REQUIREMENT ::
Find the lines in the records that carry the word "Policy". Copy each one.

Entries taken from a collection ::
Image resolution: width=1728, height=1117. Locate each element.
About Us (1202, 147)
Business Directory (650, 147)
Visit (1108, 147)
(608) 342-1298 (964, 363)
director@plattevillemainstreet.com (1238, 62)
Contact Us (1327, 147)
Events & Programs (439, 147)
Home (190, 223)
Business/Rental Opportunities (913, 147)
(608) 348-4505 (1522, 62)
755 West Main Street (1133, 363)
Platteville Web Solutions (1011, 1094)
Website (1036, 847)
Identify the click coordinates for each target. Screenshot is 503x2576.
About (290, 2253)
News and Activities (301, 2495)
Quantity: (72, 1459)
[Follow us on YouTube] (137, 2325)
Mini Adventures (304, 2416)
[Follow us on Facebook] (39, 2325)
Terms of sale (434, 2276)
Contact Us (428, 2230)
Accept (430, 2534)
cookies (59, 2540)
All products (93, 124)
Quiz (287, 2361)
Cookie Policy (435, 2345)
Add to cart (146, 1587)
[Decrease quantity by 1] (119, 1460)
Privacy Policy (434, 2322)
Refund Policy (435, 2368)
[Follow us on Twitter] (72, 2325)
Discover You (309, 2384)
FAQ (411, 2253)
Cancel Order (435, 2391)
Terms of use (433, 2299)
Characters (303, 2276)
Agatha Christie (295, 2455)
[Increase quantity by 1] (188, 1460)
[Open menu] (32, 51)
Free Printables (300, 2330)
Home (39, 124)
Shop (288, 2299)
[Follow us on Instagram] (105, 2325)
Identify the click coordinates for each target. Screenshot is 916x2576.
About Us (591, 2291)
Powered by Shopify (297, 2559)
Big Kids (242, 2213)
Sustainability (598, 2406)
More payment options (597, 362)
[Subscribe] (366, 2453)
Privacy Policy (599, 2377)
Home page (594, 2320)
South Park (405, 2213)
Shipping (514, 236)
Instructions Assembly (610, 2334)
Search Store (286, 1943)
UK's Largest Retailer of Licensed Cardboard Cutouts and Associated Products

EXERCISE SOLUTION ::
Cookie Policy (435, 2345)
Privacy Policy (434, 2322)
Refund Policy (435, 2368)
Privacy Policy (599, 2377)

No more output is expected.